Sorry, apparantly anonymous posting kills links. I meant to point you here.
Thanks but I really didn't see much about usuage with directx
on the page (it had everything else)
There's not much you need to know. PNG is a image file format, which is good for compressing non-photo images, and it can have transparency in it.
You can use D3DXCreateTextureFromFile() to load a PNG file into a texture surface. I've never had a use for file formats with transparency, I usually just use colour keying with D3DXCreateTextureFromFileEx().
Evil Steve is spot on.

Further, PNG images let you do proper transparency rather than keyed transparency: A keyed transparency image uses a praticular colour to represent how transparent a pixel is.

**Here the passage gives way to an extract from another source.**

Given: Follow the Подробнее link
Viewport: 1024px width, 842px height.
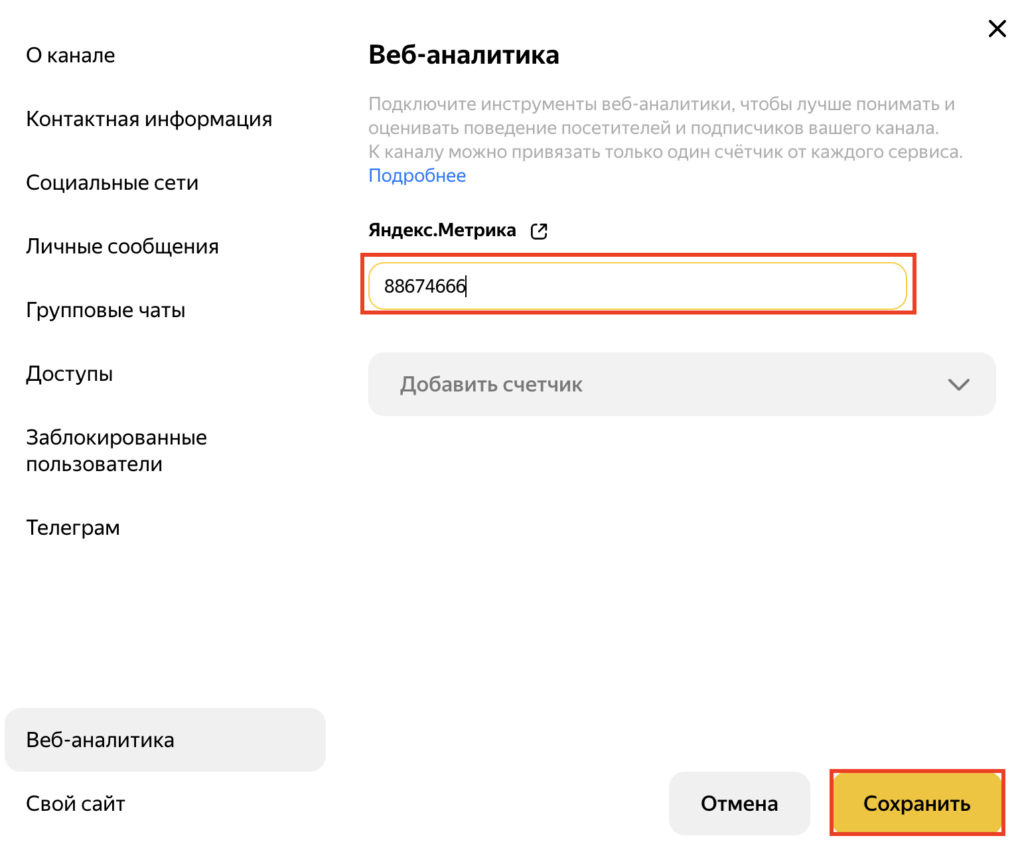Looking at the screenshot, I should [x=417, y=176].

Imagine a sprite which fades from white to transparent. That would be a white -> black fade in a keyed image... but say you want to do a smoke sprite which fades from black to transparent.. sure, you could use another key.. but that's something you won't need to worry about with PNG.

Since PNG's have true transparency (any colour can be any level of transparent).

And a tip: In my experience Adobe Photoshop's PNGs won't display correctly as transparent sprites in DirectX. Use Macromedia Fireworks (others?) instead.
Right, Photoshop writes any pixel that is transparent (alpha=0) as (255,255,255,0) regardless of what color you'd like to be there. This messes things up in Direct3D where pixel colors are interpolated if you use mag/min filters. You'll notice a white fringe around your sprites if you use Photoshop to save PNG files.

I now have a pipeline where I edit files in TGA or TIF and then convert to PNG before distributing. Too bad Photoshop doesn't work correctly with the best image format in existence and that we have to do things like this.

(In versions 6.0 or earlier, at least, TGA/TIF files display alpha information as a separate "channel". PNG files -should- work like this also but don't, they use Photoshop's internal "transparency" instead, which is like a crippled alpha channel.)
Original post by MasterWorks
Right, Photoshop writes any pixel that is transparent (alpha=0) as (255,255,255,0) regardless of what color you'd like to be there. This messes things up in Direct3D where pixel colors are interpolated if you use mag/min filters. You'll notice a white fringe around your sprites if you use Photoshop to save PNG files.

hOW BOUT gimp? dOES THERE PNG FILES WORK?
I have not used GIMP but I think it works properly. There is a mention of the Photoshop problem on the PNG specs homepage, check if it says anything about <your editor of choice>!